“My child just picked up a new instrument. How often should they practice and how can I support them?”
Learning a new musical instrument can be an exciting and rewarding journey. You child is probably learning to use muscles in ways they never have before! They will also be strengthening their fine motor skills.
Regular short sessions are more effective than infrequent long sessions.
Building new skills and muscular strength requires regular practice. It’s much better to have regular short practice sessions, instead of a couple long sessions each week. Leaving days between practice sessions will frustrate new players as progress is limited.
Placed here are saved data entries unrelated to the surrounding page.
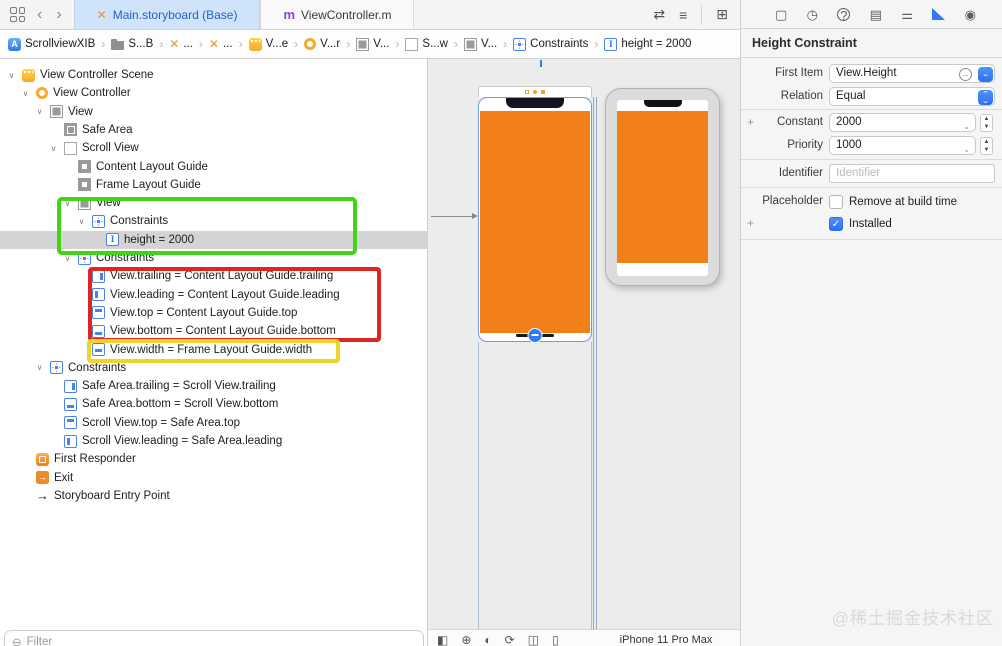 The height and width of the screenshot is (646, 1002). What do you see at coordinates (214, 185) in the screenshot?
I see `outline-row-frame-layout-guide: Frame Layout Guide` at bounding box center [214, 185].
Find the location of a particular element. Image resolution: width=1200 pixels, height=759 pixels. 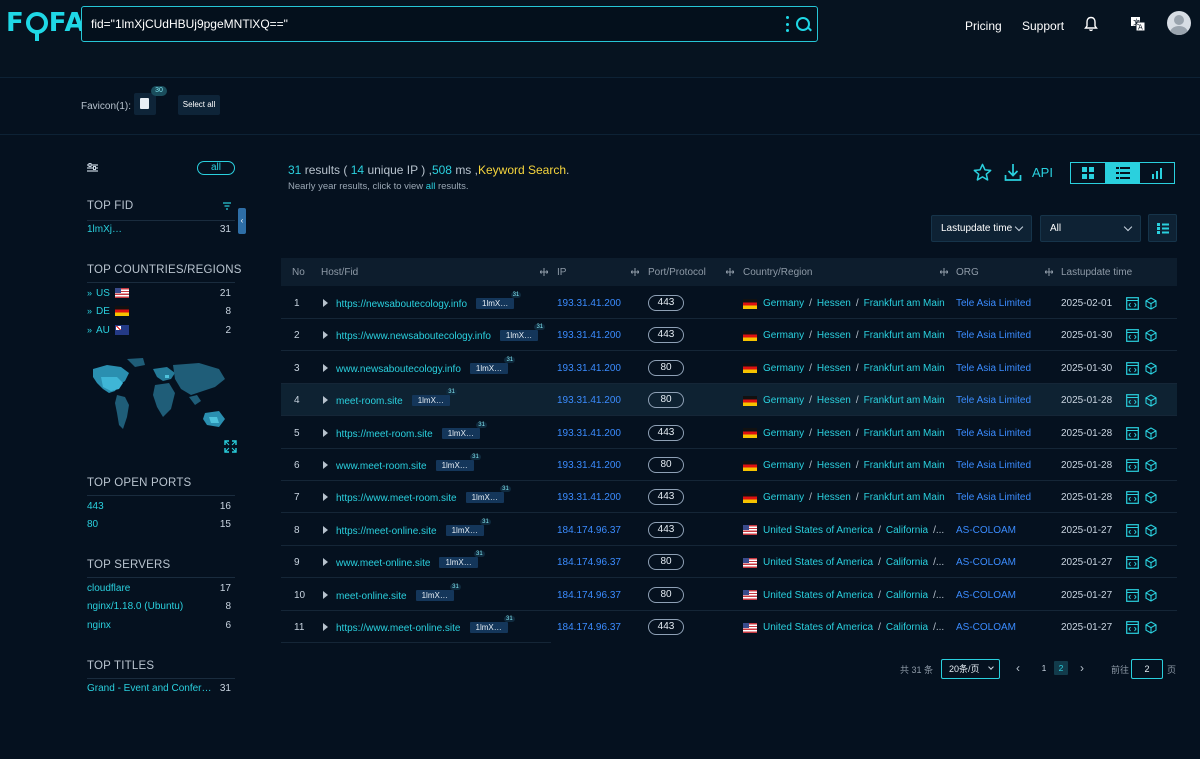

ip-link: 184.174.96.37 is located at coordinates (589, 628).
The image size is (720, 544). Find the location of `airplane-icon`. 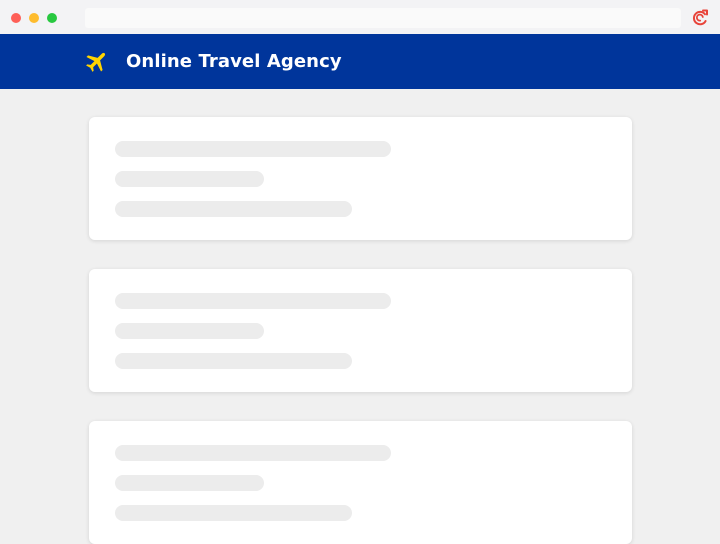

airplane-icon is located at coordinates (96, 62).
Many teachers will be happy for beginners to do 10 to 15 minutes of practice 4 days per week. As the player progresses, they will need to have longer practice sessions at least 5 days per week.
Regular practice is important when preparing for an exam.
It's especially important to have longer, regular practice sessions if the student is working towards an exam. Exams involve learning technical exercises and multiple pieces. Most teachers will expect to see commitment to regular practice before enrolling a student in exams.
So how can you support them?
✦ Provide a space and time when they can practice and make some noise. Some instruments might have methods for dampening the sound (i.e. brass practice mutes), but this should only be used occasionally. It's important to hear the tone they are producing.
✦ Some children may benefit from having you sit with them as they practice (at least in the beginning). You don't have to be musical to do this, just ask them what they went over and the feedback they got in their lesson. Then just be there as they apply this to their pieces.
✦ Applaud their progress and determination! Learning a new instrument is challenging, and new players may feel like they aren't progressing. Words of encouragement can go a long way.
When it comes to learning a new musical instrument, what you put in is what you get out! As a parent of a new music student, your support and encouragement will be instrumental in their progress. Your child’s teacher will also be able to outline what your child needs, so don't hesitate to touch base with them for advice on how you can best support your child.